The Class A-1 Berkshire locomotive is a 2-8-4 steam locomotive first built in 1925 by the Lima Locomotive Works. The design was initially intended to improve on the company's USRA Mikado design (2-8-2), which was deemed to lack sufficient speed and horsepower. This was addressed by the inclusion of a larger, 100-square-foot (9.3 m2) firebox that required an extra trailing axle, giving the locomotive its distinctive 2-8-4 wheel arrangement.

The Nickel Plate 765 is one of two remaining operating Berkshire steam locomotives. Operated by the Fort Wayne Railroad Historical Society in Indiana, 765 has pulled numerous excursions over decades of excursion service.

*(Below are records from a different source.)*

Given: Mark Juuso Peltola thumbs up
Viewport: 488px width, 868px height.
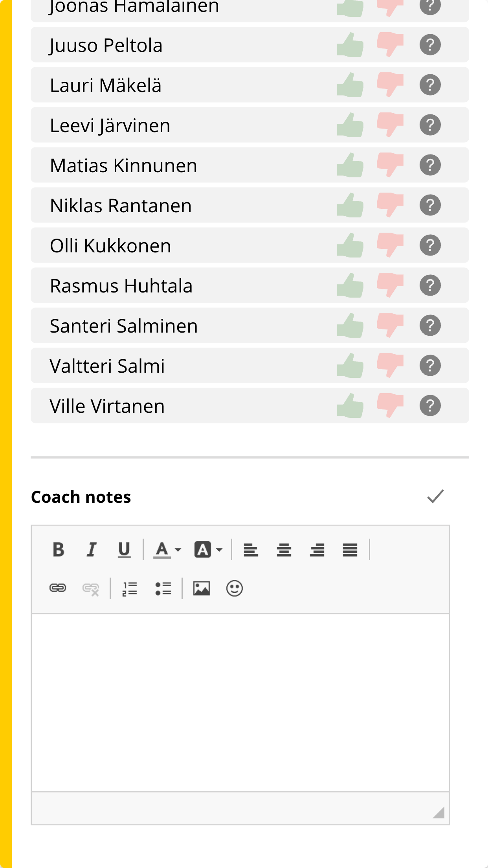Looking at the screenshot, I should pyautogui.click(x=350, y=44).
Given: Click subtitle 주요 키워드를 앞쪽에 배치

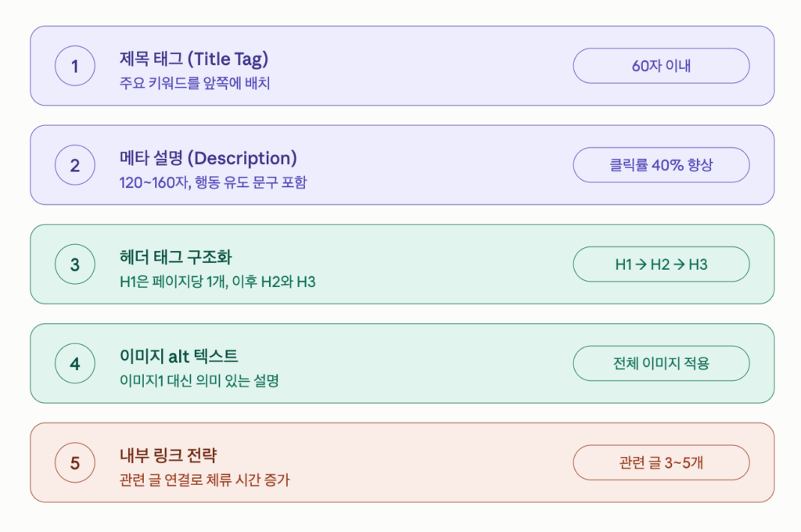Looking at the screenshot, I should click(x=195, y=83).

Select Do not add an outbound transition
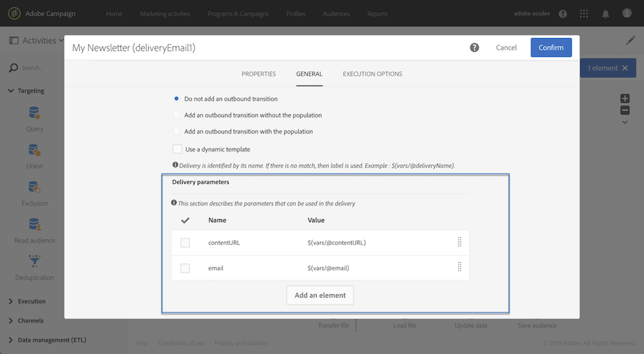176,99
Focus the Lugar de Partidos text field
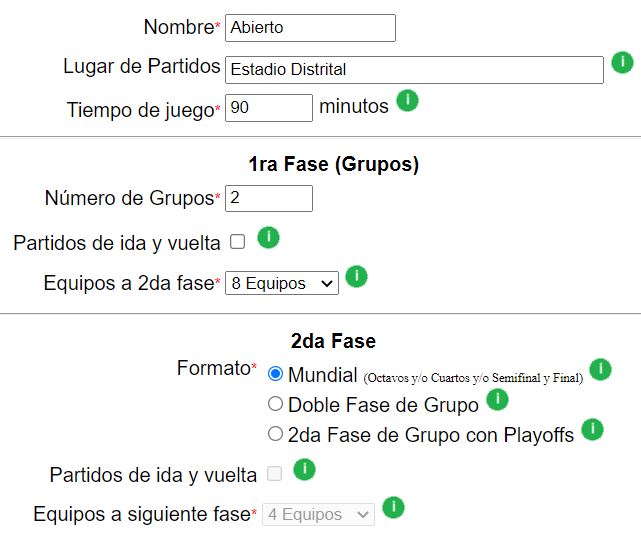Screen dimensions: 641x545 [x=414, y=70]
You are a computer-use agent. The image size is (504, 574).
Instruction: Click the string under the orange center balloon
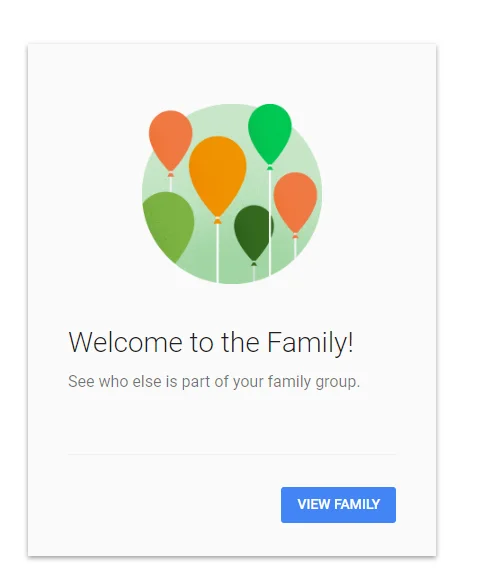217,253
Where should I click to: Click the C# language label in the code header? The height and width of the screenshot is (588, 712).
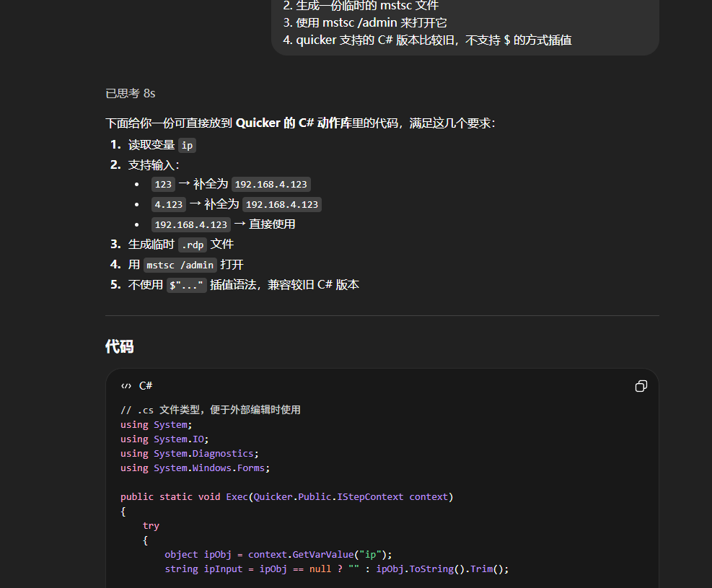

The Berkshire locomotive was so named for its testing location on the Berkshire Hills of the Boston & Albany Railroad. After the Class A-1 successfully outperformed a Class H-10 Mikado, the Boston & Albany Railroad became the first to order the new Berkshires. Over 600 were built by the Lima Locomotive Works, the American Locomotive Company, and Baldwin Locomotive Works. A total of nineteen different railroads purchased Berkshires, including the Erie Railroad, who owned 105 Berkshires, more than any other railroad; the Chesapeake & Ohio Railway, who nicknamed theirs the Kanawhas; and the Louisville & Nashville Railroad's, whose locomotives were technically designated as Class M-1 but were referred to as "Big Emmas".